Hemochromatosis is a genetic condition, meaning that it is passed down in families and caused by a specific gene. In most cases, people with this condition develop signs around middle age – typically after age 40 in males and after age 60 in females.
Hemochromatosis causes
This condition is caused by a mutation of the gene HFE that is passed down in families.
Hemochromatosis risk factors
Factors that put you at an increased risk for developing hemochromatosis include:
- Being male
- Having a family history of hemochromatosis
- Having Northern European ancestry
- Having received two copies of a mutated HFE gene (from both of your parents)
Hemochromatosis symptoms
Some people with this condition never experience any symptoms. When they do occur, signs and symptoms of hemochromatosis include:
- Abdominal pain
- Decreased sex drive
- Diabetes
- Fatigue
- Heart failure
- Impotence
- Joint pain
- Liver failure
- Memory problems
- Skin that is bronze or gray
- Weakness
Hemochromatosis diagnosis
Because many symptoms of this condition can mimic other conditions, your specialist will first need to rule out any other conditions that could be causing your symptoms. Once your specialist has ruled out other conditions, you may need to undergo the following specialized blood tests to confirm a diagnosis of hemochromatosis:
- Serum ferritin - this test checks the amount of iron stored in your liver.

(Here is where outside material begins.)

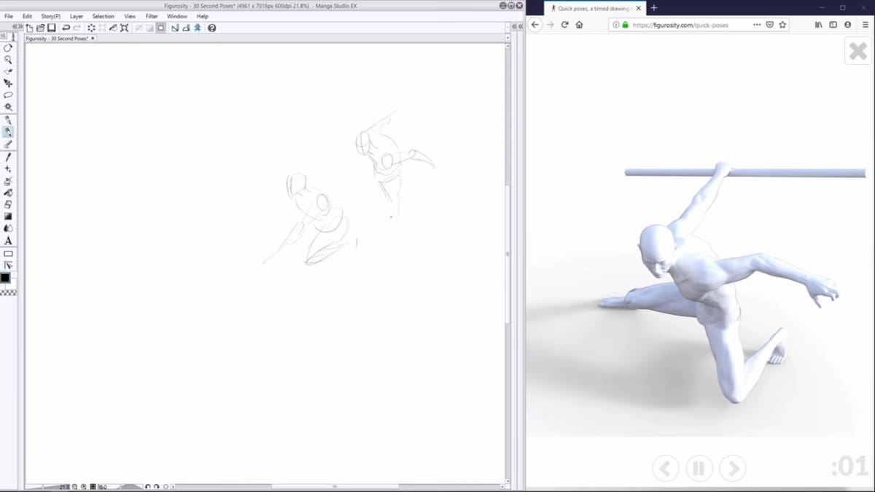Open the Window menu
The image size is (875, 492).
point(176,16)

- Serum transferrin saturation - this test measures the amount of transferrin (iron bound to protein) that transports iron in your blood. A level greater than 45 percent is considered too high.
You may also undergo genetic testing during the diagnostic process. Genetic testing can determine if you are a carrier of the gene that causes this condition, HFE. If you are a carrier of HFE, your specialist may recommend that your siblings, parents and children also undergo genetic testing. The results of the genetic testing will let them know their risk for developing hemochromatosis.
Hemochromatosis treatment
Your specialist may recommend one or more of the following treatment options for hemochromatosis.
Blood removal
Your specialist may recommend regular blood removal, or phlebotomy, for treatment. Blood removal is very similar to the process for standard blood donation. Your specialist will recommend a blood removal schedule and amount based on your overall health, the severity of iron overload and your age.

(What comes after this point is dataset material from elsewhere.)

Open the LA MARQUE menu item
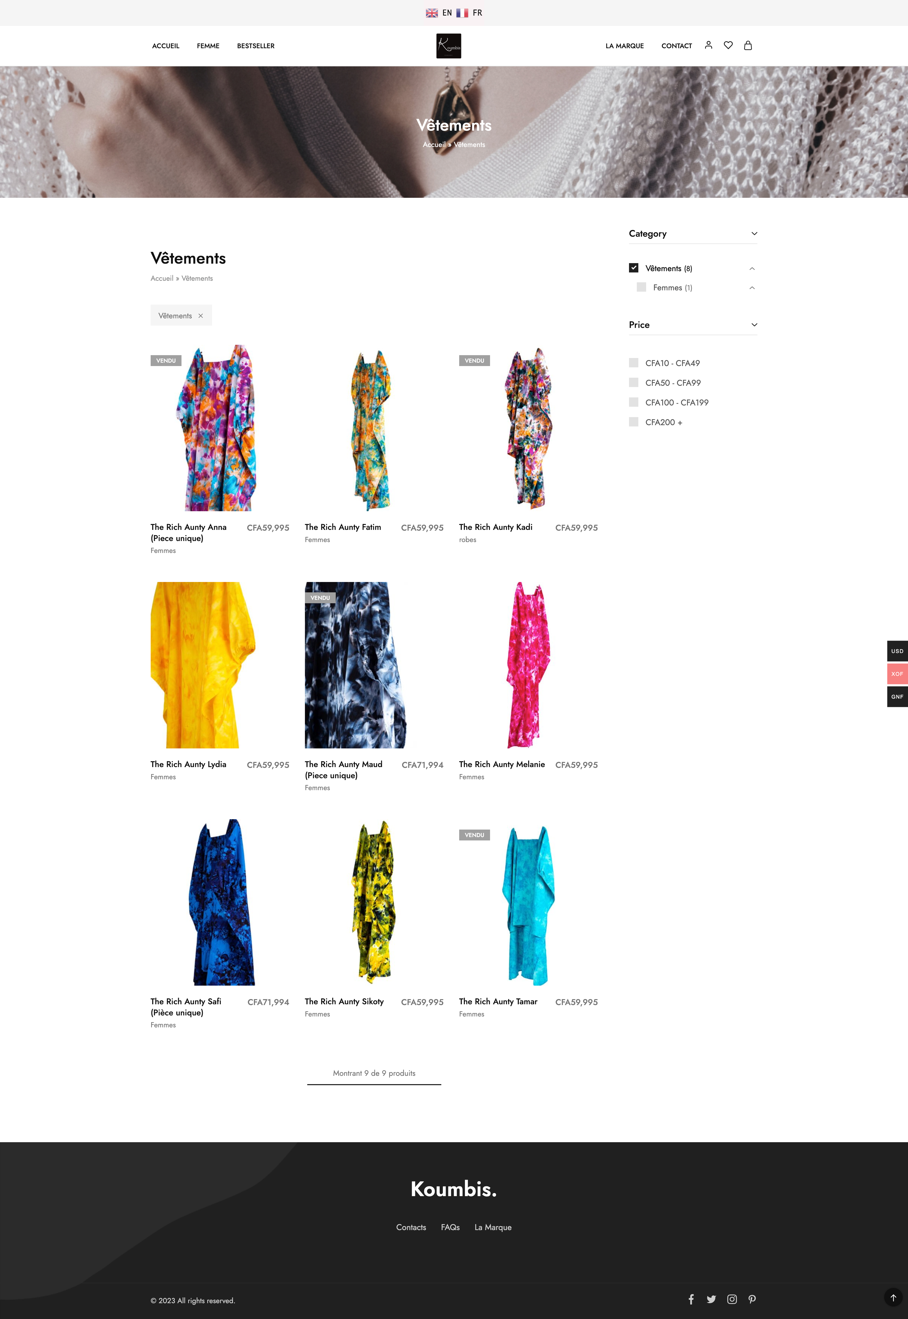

Typically, you will initially need removals once or twice a week. It can take up to a year of phlebotomy treatments for iron levels to return to a normal level. Once you have reached healthy levels, you will undergo maintenance treatments, which may involve phlebotomy every two to four months.
Chelation
If you have another condition, such as anemia or heart complications, that prevents you from undergoing blood removal, your specialist may recommend you take medication to remove extra iron. You may take this medication orally as a pill or as an injection in your vein. The process of removing extra iron through your urine or stool is caused chelation.
Lifestyle modifications
Your specialist may also recommend you make certain lifestyle modifications that can reduce the recurrence of hemochromatosis. These changes may include taking iron supplements, not taking vitamin C supplements, not drinking alcohol and not drinking raw fish or shellfish.
When should I seek care?
If you experience any of these symptoms, start by voicing your concerns and symptoms to your primary care provider. From there, your doctor may suggest seeing a liver specialist for more specialized treatment.